Among the various items of receipts, those generated from package tours (MOP$2 billion), room reservations (MOP$1.12 billion) and rental of coaches with a driver (MOP$977 million) rose by 2.5%, 2.0% and 15.6% respectively year-on-year. Receipts from passenger transport ticketing fell 6.2% to MOP$1.78 billion owing largely to the growing popularity of online ticket booking including air, ferry, train and bus tickets.
Gross Value Added by travel agencies – a measurement of the sectoral contribution to the economy – dropped by 1.0% year-on-year to MOP$944 million, while Gross Fixed Capital Formation fell by 11.4% to MOP$142 million.
With a decrease in number of visitors on package tours, as well as fewer outbound residents using services of travel agencies, receipts of the 16 travel agencies with 50 or more persons employed slid by 7.4% year-on-year to MOP$2.24 billion, of which receipts from the rental of coaches with a driver grew 10.3% to MOP$712 million).
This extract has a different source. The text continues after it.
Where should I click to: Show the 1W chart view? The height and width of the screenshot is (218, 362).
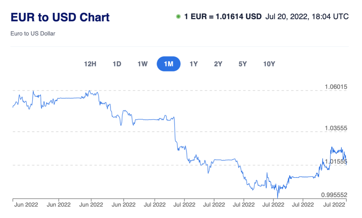coord(142,64)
Those from package tours fell 16.9% to MOP$600 million and room reservations by 8.2% to MOP$390 million.
Conversely, receipts of the 138 travel agencies with less than 10 persons engaged rose by 19.6% year-on-year to MOP$1.5 billion, half of which (MOP$752 million) were generated from passenger transport ticketing, up by 9.1%. Expenditure grew by 19.1% to MOP 1.52 billion, with the purchase of goods and services and commissions paid constituting 88.0%.
As the growth in expenditure slightly outpaced that in receipts, gross surplus of the travel agencies went down by 11.4% year-on-year to MOP 229 million. The Gross Surplus Ratio also dropped by 0.5 percentage points to 3.5%.